The new rules, put forth by securities regulations and officials at the stock exchange, could be unveiled in the next few days. The rules will cover startups as well as companies with international listings.

The rules will apply to the new Science and Technology Board, also known as the Star market, on the Shanghai Stock Exchange.

Foreign companies and Chinese businesses that are incorporated outside of China will now be able to list on the mainland. They’ll also be able to get capital funding from investors outside of the mainland as well.

China is also going to lower the market-cap threshold for companies that are listed overseas to 100 billion yuan ($14.29 billion) or less.

Previously, the “200 billion yuan threshold kept a lot of quality companies out, and regulators want to change that,” a person familiar with the matter said.
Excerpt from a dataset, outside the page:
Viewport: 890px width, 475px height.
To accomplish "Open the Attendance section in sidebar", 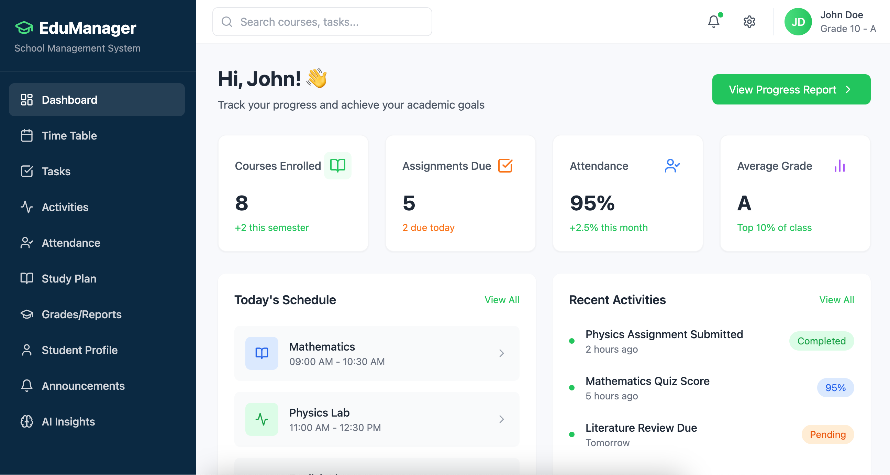I will click(x=27, y=243).
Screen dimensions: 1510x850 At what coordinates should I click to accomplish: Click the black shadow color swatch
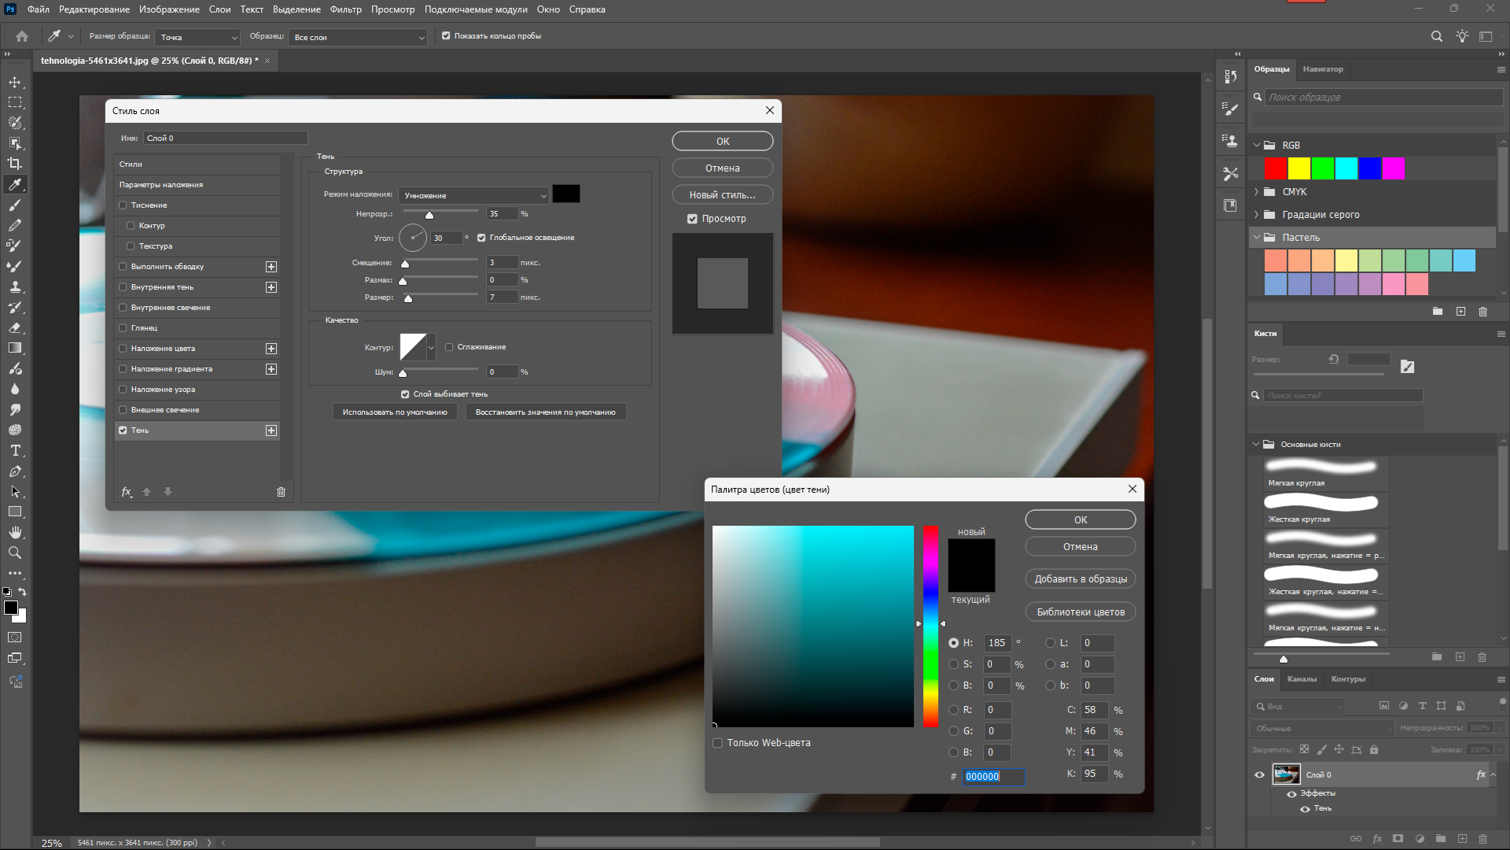(565, 194)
The rules are meant to help with some of the more technical issues Chinese startups have dealt with, like the repatriation of proceeds and limitations on shareholders in terms of selling shares. The country’s controls on capital also make it difficult to move money out of country after an IPO.

David Chin, head of Investment Bank, Asia Pacific, at UBS, said a Star listing wasn’t as convenient as going public in the U.S. or Hong Kong.

“There’s more than 100 companies now in the pipeline,” Chin said. “If you submit the application today, it could easily take 12 to 15 months before seeing the light, or even longer. Combined with the post-IPO lockup period, it can take three to five years before investors can exit.”